Em Minas Gerais ouviu-se um grito de liberdade, o clamor da comunidade jurídica, representada por 600 congressistas de 20 Estados, por uma urgente revisão do pacto federativo que se impõe ante uma União Federal cada vez mais centralizadora, arrecadadora voraz de tributos de todas as espécies, que para fazer valer seus desígnios tem sistematicamente desrespeitado direitos e garantias fundamentais, notadamente o direito fundamental à segurança jurídica.

Sem segurança jurídica não há liberdade. Liberdade é autonomia de escolha com previsibilidade. É o poder decidir sabendo quais serão as consequências dessa decisão. Só é livre aquele que pode escolher com previsibilidade. A escolha sem previsibilidade é o domínio do arbítrio. Um verdadeiro Estado Democrático de Direito não tolera arbitrariedades.

REQUISITOS –
(a) De acordo com o texto sobre segurança jurídica, quantos congressistas representaram a comunidade jurídica em Minas Gerais, e de quantos Estados eles vinham?
(b) Repita o trecho do texto sobre segurança jurídica que começa nas palavras "Sem segurança jurídica" e para logo depois de "não tolera arbitrariedades.", sem alterar nada.

TRECHOS DOS REGISTROS –
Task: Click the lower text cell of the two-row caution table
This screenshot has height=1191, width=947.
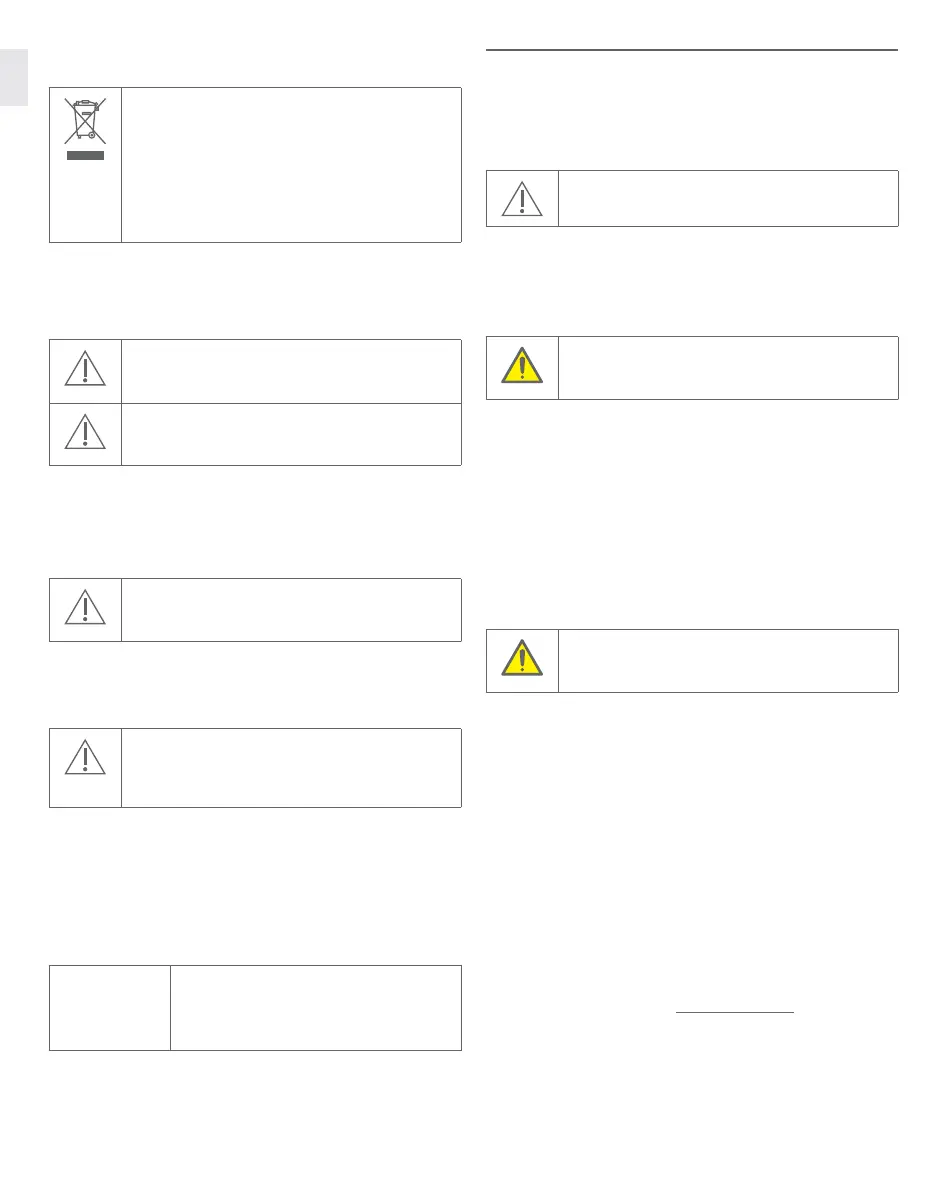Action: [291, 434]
* * *
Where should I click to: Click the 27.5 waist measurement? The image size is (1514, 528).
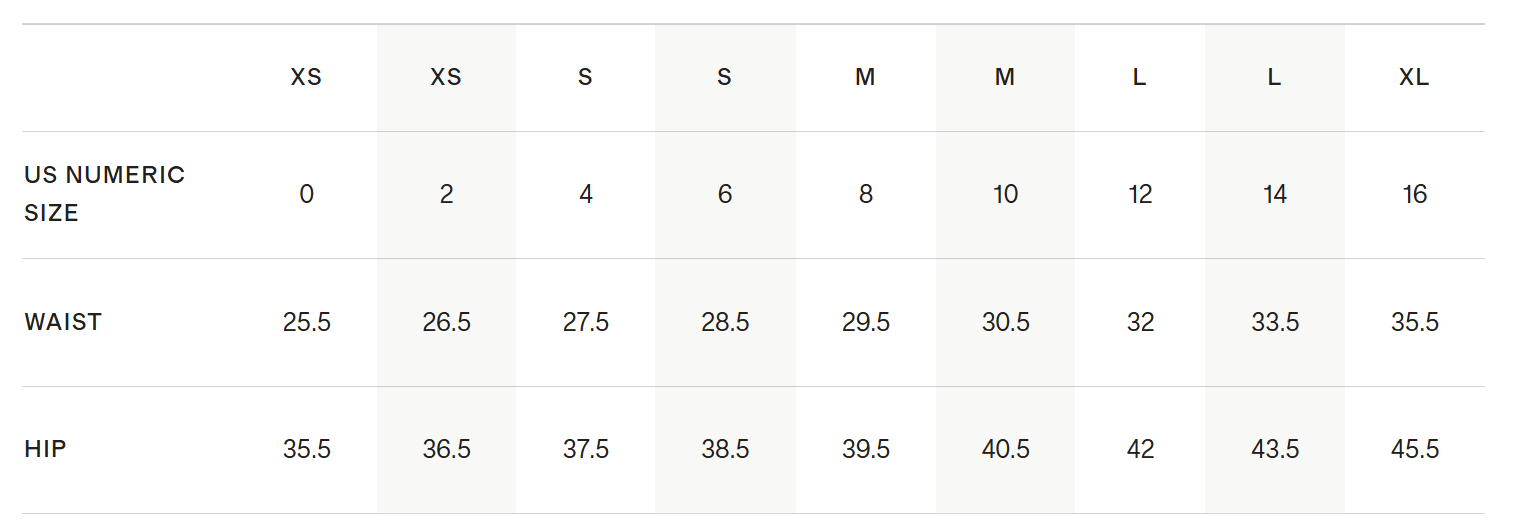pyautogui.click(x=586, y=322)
==
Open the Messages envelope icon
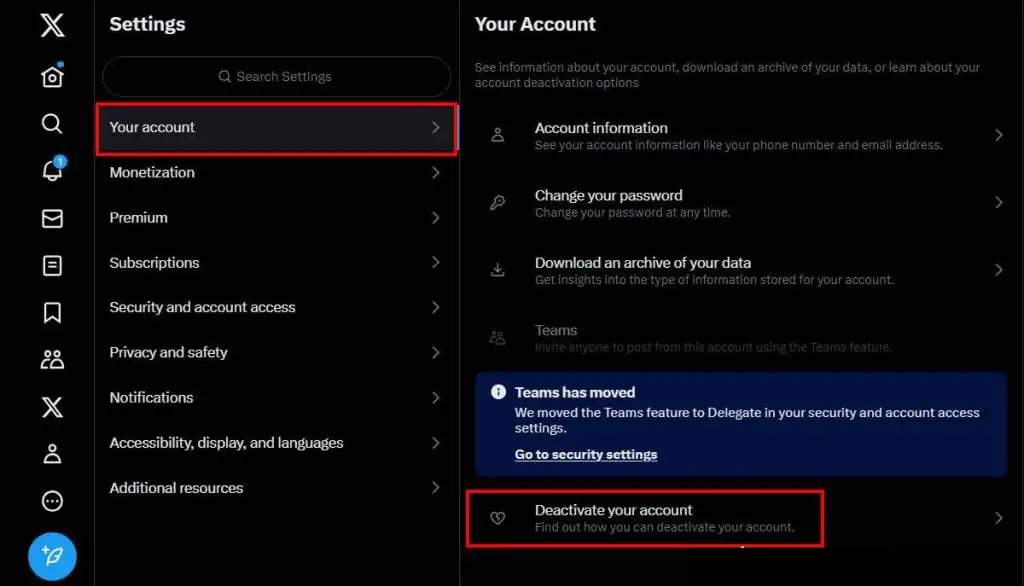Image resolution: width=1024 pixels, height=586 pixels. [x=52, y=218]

SOLUÇÕES POR TAREFA –
(a) Eram 600 congressistas de 20 Estados.

(b)
Sem segurança jurídica não há liberdade. Liberdade é autonomia de escolha com previsibilidade. É o poder decidir sabendo quais serão as consequências dessa decisão. Só é livre aquele que pode escolher com previsibilidade. A escolha sem previsibilidade é o domínio do arbítrio. Um verdadeiro Estado Democrático de Direito não tolera arbitrariedades.